Exercise goal: For every line in the data below, check for the word "screenshot", then state how many lines have it. Answer with the number only.

Supplied data:
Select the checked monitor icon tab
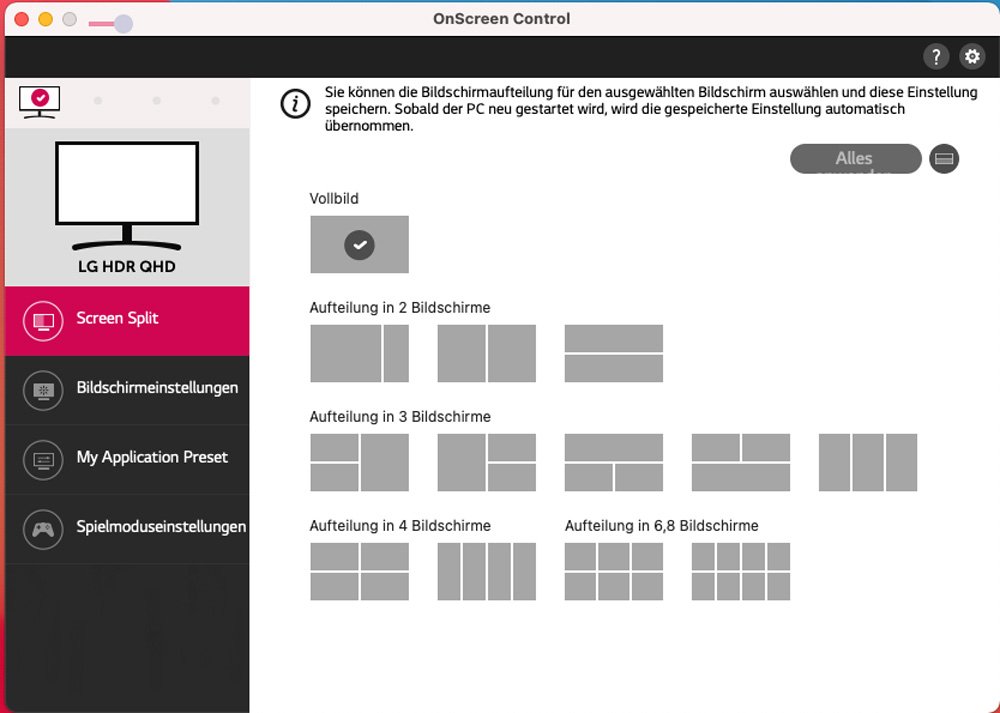Image resolution: width=1000 pixels, height=713 pixels. tap(39, 100)
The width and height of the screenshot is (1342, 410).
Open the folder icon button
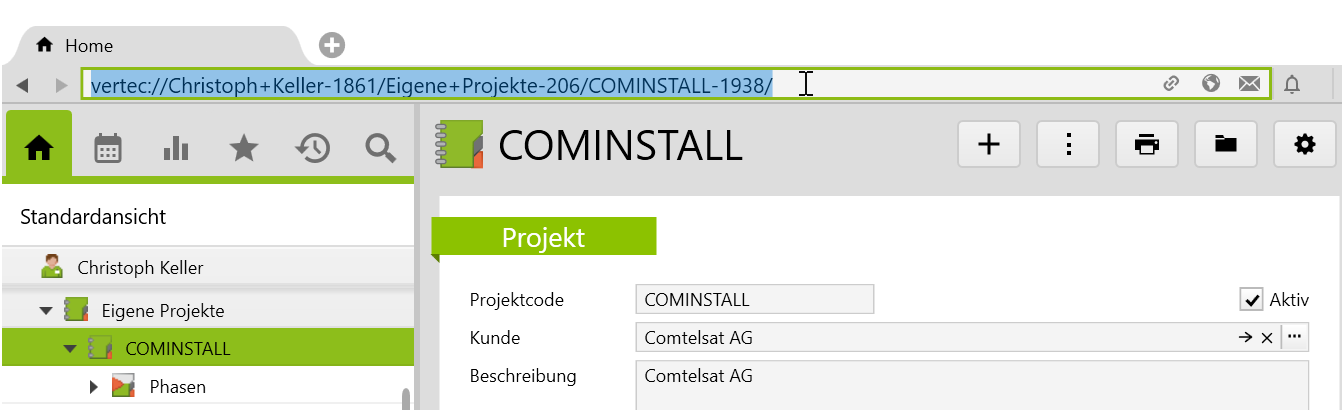[x=1225, y=145]
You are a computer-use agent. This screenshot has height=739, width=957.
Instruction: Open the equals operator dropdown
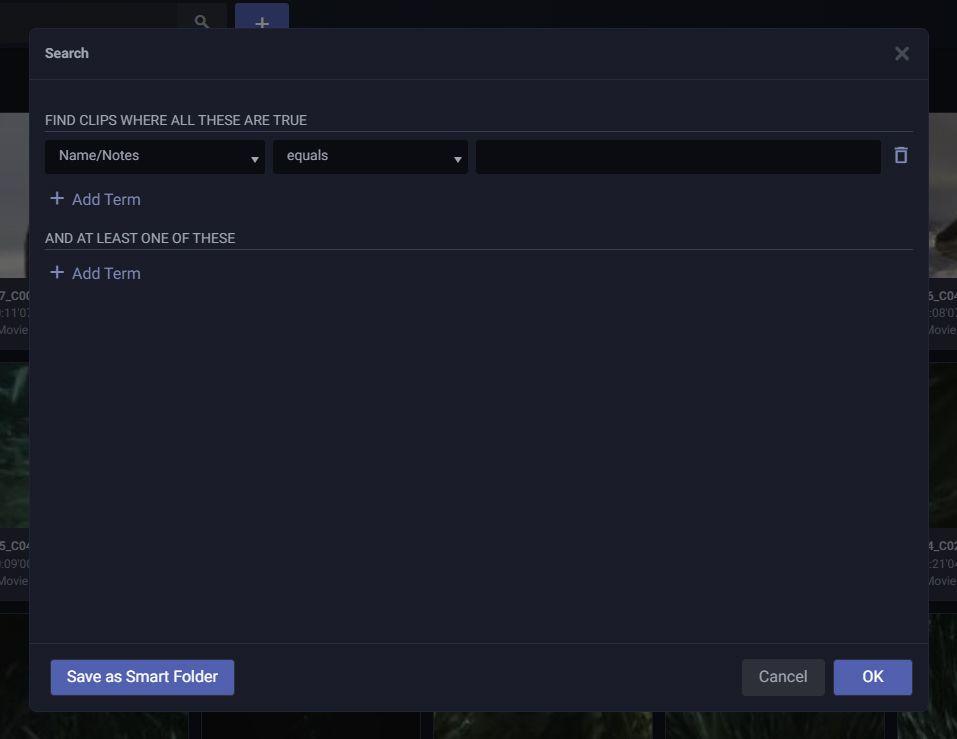pos(370,157)
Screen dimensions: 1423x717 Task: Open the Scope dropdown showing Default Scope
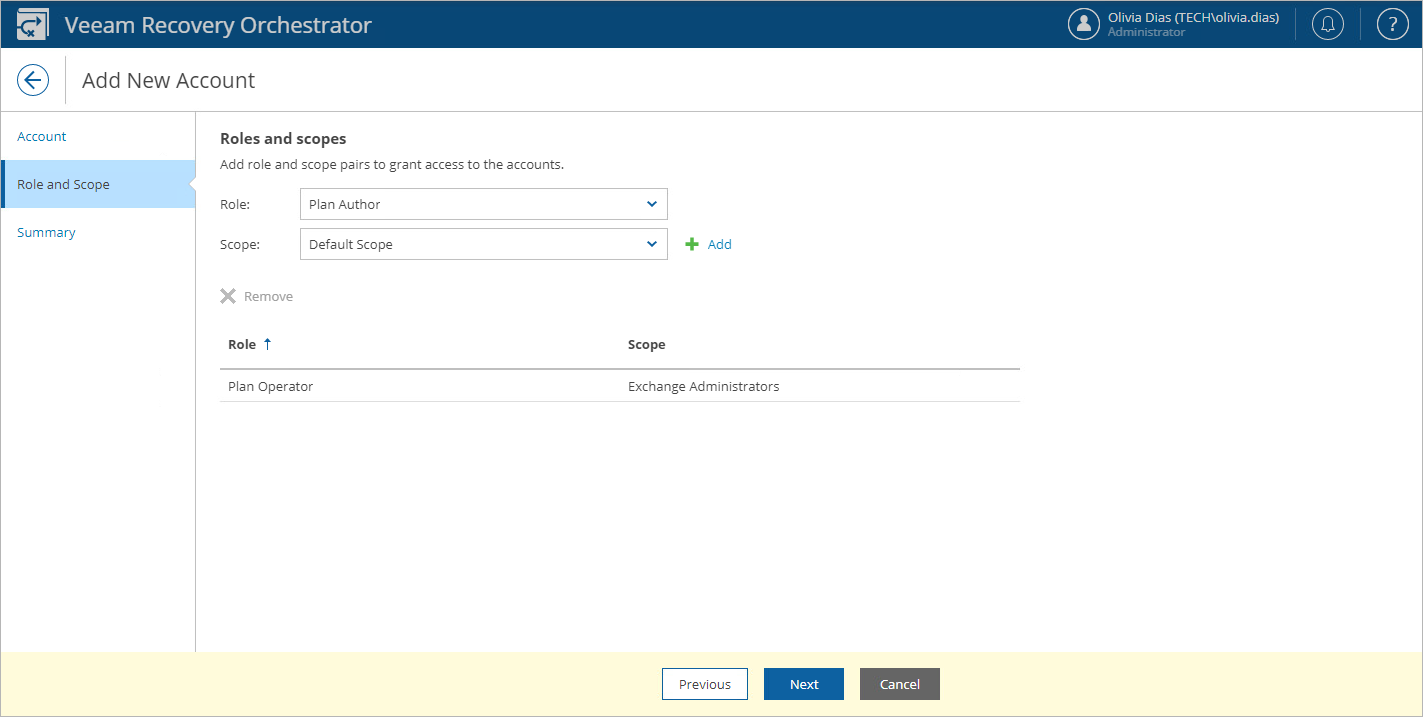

Answer for this exercise: 2